Demystifying Availability KPIs — and What Most Companies Miss
Richard Whitehead | November 16, 2022

Most engineering teams are no strangers to key performance indicators (KPIs), those metrics tracking progress toward critical goals and targets. Ideally, tech leaders design KPIs to focus teams on what matters and prove their contribution to the company’s overall performance. Of course, KPI data should also uncover critical information that guides informed decision-making.

For engineering teams tasked with managing the customer experience, KPIs often track availability. But which metrics do teams use to measure their availability? Do these KPIs actually help performance? And, critically, what do companies miss?

To demystify availability KPIs, the Moogsoft team launched its inaugural State of Availability Report. Here are some of the sometimes surprising findings about modern-day availability KPIs:

Teams spend a lot on availability — with little result

Teams spend most of their time on monitoring, and organizations invest in an average of 16 monitoring tools (and up to 40). Still, KPIs show that availability outcomes are not where they should be. In fact, 45% of customers notify teams about issues before their tools do. Why aren’t teams and tools stepping in faster to preserve the customer experience? Engineers are likely monitoring too many tools and piecing together insights from mountains of siloed data.

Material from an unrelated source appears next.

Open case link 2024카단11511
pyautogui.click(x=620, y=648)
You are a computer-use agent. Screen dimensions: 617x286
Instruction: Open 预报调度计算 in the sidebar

Solution: Companies should assess their monitoring tools to determine what exactly these tools are covering. IT leaders should make sure their monitoring tools provide a complete picture of system health, looking for overlaps, gaps and future optimizations. Additionally, leaders should measure how often customers catch incidents before tools do — and work to reduce that number.

Most teams breach their SLAs

Despite a significant investment in availability, 25% of companies miss their service level agreements (SLAs). Interestingly, teams with higher SLAs — which tend to be teams at larger companies — meet them more often than teams with lower SLAs. This outcome could be due to the fact that bigger companies tend to employ dedicated IT Operations teams and use platforms and services purpose-built for incident management.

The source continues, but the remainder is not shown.